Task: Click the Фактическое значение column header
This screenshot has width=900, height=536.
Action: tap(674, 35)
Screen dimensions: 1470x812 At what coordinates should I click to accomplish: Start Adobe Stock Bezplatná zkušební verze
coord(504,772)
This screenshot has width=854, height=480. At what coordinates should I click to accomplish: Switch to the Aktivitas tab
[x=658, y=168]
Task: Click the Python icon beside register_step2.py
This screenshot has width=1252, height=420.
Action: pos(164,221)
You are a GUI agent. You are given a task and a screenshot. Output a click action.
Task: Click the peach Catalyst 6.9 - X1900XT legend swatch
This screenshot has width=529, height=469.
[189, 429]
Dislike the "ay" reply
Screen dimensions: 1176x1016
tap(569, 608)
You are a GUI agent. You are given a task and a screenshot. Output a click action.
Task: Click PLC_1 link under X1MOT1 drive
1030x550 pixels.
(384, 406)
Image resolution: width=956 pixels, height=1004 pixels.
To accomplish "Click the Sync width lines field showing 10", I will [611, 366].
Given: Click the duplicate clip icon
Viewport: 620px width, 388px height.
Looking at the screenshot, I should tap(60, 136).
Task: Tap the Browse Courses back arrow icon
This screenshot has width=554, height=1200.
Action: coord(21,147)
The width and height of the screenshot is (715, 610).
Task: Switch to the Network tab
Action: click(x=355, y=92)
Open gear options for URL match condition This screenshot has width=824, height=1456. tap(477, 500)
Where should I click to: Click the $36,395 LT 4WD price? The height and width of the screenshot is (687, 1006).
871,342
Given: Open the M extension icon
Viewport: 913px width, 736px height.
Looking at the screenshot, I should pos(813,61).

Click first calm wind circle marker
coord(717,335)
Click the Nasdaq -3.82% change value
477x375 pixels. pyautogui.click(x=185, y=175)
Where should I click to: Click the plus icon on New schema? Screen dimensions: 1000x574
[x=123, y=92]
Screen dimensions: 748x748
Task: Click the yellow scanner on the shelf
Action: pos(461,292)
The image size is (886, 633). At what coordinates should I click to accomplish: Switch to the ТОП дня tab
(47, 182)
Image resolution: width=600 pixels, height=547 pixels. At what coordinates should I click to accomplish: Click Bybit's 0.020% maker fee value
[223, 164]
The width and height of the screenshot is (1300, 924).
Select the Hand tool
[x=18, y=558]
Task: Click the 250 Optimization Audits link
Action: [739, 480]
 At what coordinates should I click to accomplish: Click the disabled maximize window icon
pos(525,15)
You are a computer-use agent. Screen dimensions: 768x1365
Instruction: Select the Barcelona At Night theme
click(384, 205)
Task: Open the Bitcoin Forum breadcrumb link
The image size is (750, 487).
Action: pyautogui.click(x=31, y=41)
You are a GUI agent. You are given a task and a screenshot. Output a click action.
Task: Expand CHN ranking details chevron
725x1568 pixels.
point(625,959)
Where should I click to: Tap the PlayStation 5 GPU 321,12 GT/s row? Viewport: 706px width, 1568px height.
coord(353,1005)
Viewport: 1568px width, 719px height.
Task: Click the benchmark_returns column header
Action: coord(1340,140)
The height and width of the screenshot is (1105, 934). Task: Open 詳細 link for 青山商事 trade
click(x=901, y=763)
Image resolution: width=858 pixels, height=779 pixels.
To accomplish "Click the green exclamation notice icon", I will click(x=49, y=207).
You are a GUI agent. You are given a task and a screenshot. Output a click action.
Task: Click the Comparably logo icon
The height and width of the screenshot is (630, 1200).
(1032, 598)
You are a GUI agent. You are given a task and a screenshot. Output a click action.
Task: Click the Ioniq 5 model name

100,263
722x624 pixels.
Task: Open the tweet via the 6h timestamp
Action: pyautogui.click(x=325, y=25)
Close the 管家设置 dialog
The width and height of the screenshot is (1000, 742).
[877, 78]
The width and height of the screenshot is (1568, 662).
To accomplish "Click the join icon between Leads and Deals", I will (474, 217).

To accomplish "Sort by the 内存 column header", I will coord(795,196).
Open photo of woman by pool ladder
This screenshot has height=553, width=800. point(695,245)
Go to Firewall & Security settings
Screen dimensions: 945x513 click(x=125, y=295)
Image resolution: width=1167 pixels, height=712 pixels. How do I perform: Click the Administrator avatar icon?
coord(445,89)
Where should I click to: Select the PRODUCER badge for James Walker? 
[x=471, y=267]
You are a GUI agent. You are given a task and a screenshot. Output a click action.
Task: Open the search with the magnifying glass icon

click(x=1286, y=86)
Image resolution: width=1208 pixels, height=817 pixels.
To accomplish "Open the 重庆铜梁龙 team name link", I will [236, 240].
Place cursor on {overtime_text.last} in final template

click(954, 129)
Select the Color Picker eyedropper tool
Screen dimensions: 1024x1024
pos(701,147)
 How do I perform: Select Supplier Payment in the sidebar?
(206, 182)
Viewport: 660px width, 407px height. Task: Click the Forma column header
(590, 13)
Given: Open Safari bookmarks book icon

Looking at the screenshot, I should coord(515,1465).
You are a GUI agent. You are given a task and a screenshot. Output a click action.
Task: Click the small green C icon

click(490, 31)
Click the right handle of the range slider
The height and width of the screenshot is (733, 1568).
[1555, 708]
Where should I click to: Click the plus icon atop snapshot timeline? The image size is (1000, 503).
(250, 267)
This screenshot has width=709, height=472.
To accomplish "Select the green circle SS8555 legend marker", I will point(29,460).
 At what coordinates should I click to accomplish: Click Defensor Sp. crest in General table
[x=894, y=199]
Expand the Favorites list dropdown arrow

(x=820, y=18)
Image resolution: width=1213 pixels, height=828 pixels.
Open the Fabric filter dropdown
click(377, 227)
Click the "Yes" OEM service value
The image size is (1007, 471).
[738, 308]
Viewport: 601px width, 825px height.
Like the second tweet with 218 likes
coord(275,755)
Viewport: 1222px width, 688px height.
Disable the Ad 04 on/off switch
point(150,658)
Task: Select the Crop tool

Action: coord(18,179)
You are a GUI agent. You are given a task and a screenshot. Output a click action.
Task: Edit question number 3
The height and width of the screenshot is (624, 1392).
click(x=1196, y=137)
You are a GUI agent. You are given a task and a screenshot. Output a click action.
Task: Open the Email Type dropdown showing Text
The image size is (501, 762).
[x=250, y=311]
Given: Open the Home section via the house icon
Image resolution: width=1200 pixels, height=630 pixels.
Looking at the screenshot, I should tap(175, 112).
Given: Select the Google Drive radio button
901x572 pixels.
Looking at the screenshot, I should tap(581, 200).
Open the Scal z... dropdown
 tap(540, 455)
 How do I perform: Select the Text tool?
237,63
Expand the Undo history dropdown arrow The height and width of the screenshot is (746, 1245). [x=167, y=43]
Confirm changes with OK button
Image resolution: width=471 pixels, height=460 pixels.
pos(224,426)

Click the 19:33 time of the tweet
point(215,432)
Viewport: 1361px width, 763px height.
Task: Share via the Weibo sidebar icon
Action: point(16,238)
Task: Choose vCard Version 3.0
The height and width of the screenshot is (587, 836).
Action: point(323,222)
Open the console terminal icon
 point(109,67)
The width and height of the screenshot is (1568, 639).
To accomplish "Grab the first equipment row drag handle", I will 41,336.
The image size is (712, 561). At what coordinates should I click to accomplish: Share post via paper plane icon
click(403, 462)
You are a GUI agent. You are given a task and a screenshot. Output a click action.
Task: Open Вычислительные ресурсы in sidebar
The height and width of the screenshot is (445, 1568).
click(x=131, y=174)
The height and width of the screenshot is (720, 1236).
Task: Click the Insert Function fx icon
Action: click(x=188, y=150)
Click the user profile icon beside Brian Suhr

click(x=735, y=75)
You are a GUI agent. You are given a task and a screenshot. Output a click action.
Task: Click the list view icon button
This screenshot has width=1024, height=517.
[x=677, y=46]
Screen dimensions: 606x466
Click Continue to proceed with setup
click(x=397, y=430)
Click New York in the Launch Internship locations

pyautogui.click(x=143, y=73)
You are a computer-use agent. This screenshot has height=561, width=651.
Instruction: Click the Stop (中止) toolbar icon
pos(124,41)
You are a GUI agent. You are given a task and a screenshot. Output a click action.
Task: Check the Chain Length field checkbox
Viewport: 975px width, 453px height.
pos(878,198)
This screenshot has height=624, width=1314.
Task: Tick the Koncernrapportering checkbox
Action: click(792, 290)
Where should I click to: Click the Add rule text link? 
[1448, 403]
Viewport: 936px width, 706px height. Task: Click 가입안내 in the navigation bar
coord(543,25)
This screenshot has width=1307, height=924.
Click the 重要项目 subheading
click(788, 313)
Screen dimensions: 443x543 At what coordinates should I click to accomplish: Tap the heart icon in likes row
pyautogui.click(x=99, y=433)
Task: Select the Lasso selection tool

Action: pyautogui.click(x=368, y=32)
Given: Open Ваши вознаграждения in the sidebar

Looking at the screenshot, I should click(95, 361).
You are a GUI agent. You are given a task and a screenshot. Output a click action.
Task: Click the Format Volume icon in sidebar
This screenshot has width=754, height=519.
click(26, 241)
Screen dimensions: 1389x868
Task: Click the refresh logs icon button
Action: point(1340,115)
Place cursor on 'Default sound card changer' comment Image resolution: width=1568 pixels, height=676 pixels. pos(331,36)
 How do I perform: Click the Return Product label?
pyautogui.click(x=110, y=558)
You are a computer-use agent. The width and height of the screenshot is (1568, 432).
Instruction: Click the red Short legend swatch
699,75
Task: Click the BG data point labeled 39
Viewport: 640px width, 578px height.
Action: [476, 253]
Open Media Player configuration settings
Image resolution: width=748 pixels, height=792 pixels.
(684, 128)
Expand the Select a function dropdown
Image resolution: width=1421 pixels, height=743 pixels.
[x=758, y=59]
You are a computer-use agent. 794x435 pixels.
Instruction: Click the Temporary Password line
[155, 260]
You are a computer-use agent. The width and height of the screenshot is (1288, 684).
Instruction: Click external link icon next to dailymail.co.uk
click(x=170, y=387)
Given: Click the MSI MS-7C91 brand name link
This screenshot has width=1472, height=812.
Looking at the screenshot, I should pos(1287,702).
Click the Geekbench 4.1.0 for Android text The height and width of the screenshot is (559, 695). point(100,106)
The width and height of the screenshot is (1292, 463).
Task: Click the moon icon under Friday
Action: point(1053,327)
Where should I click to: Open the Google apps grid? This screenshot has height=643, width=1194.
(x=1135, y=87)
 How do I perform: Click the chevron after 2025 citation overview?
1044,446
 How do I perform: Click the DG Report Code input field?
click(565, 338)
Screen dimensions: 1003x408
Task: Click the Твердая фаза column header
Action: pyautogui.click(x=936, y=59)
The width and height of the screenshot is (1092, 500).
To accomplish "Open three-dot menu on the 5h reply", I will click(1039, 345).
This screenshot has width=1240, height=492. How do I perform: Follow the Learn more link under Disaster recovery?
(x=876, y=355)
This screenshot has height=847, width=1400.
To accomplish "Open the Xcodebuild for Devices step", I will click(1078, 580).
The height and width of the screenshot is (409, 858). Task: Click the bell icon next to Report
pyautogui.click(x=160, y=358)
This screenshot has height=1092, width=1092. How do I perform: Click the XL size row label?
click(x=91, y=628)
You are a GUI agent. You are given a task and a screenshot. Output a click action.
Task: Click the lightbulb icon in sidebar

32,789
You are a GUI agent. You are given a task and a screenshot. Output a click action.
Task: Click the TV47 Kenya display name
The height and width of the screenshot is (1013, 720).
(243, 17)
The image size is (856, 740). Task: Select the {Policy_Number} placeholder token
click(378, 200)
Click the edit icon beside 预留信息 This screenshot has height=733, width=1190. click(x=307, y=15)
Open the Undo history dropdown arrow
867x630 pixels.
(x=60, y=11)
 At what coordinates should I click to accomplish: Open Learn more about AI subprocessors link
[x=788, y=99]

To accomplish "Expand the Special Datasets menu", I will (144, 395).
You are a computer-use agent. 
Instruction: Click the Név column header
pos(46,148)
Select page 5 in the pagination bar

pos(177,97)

■ Task ■
Reprint exactly the lines above that start at the one with "Viewport: 1222px width, 688px height." and end at the one with "Task: Open the Email", keeping both and adding none.

■ Output of the task ■
Viewport: 1222px width, 688px height.
Disable the Ad 04 on/off switch
point(150,658)
Task: Select the Crop tool

Action: coord(18,179)
You are a GUI agent. You are given a task and a screenshot. Output a click action.
Task: Edit question number 3
The height and width of the screenshot is (624, 1392).
click(x=1196, y=137)
You are a GUI agent. You are given a task and a screenshot. Output a click action.
Task: Open the Email Type dropdown showing Text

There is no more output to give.